Third, to get the best workout, limit downtime between sets and optimize muscle exertion. By that I mean when you’ve finished x-number of repetitions in the first exercise, say the shoulder press, take a quick, less-than-10-seconds break and then do an exercise that works another muscle group, like bicep curls. Rotate through a few workouts for three (or more!) sets each and you will feel the burn.
Since Marymount lets students rent any of these DVDs for free, I’ve tried them out, namely Insanity and Jillian Michael’s workout regimens, and – I’m going to be perfectly honest with you – they’re not easy. During the first week I was so sore that I didn’t think I could make it through another DVD, and, after a couple weeks, I got bored with recycling the same workouts. Nonetheless, I have to admit that they have helped me slim down, particularly my thighs and hips. Also, they are very cardio heavy (gasp, not cardio!). Yes, I did the dreaded cardio, but these routines incorporated cardio intervals (there’s that word again) and circuits, and my stamina increased tenfold. I’ve stopped following the whole “regimen” thing lately, but still do an Insanity DVD once a week to get my much needed cardio exercise in.
Bodyweight Resistance. If you are like me, then you prefer having control over your workout plan, changing it up depending on your mood or what body part you want to focus on that day. This is the main reason why my Insanity kick didn’t last that long.
A few months ago I was introduced to the world of bodyweight resistance, where the primary – if not the only – workout apparatus is your own body.
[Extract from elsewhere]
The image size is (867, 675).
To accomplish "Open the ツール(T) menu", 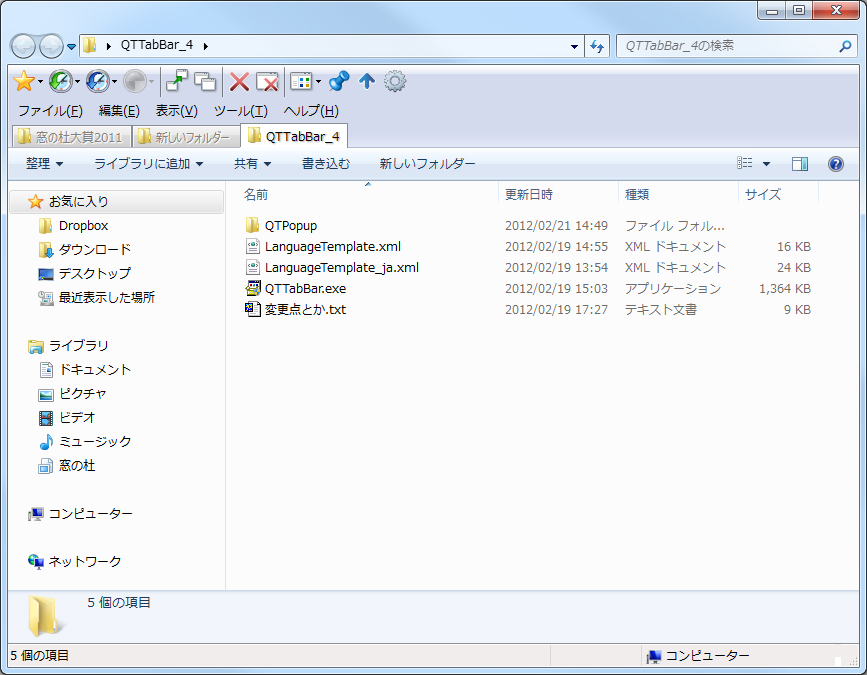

I actually learned about it through some of the free fitness classes that Marymount offers, such as Cardio Blast Kickboxing and Core & More. It involves countless exercises and moves that you can find at many sites such as here, here, and here. If you want more guidance, but not strictly timed and regimented like the aforementioned workout programs, I recommend checking out Blogilates. A friend introduced me to this site a couple months ago (shout out to Emilia!), and I’m obsessed. The trainer, who has been teaching Pilates for more than seven years, has short five to 15 minute videos that focus on different areas, themes, and experience levels. I loved that I could look up individual videos on anything from abs to legs and thighs without having to create an account. If you sign up, you gain access to so much more, but I don’t see myself getting bored with the basic benefits anytime soon. Before I started bodyweight resistance I could do about 20 pushups until my arms and back got tired. Now, I’m busting out 50+ and I’ve even worked my way up to having my feet elevated on the coffee table. True story.
Now, I will leave you with some final words of advice that you can apply to any type of workout or exercise routine.
1. Mix it up. Do something different every day you work out. Your muscles begin to remember the movements you do, and then start working more “efficiently.” In other words, your body will find how to burn fewer calories doing the same thing over and over again, so you will benefit from doing different types of workouts and various exercises. Also, it can keep you from getting bored.
2. Sweat every day. This one’s pretty self-explanatory: you sweat when you’re exerting yourself physically. Thus, if you’re sweating, you’re probably working your body big time. Bing, bang, boom!
3. Focus on getting stronger. You build muscle by pushing your muscles, resting, and then pushing them more, so whether it be between sets or between days, always try to do more.
4. Stay safe. All this being said, just keep in mind that you should never feel bad pain – that’s the difference between “I can feel the burn” and “I can see the bone.” Take care of yourself and your body will thank you.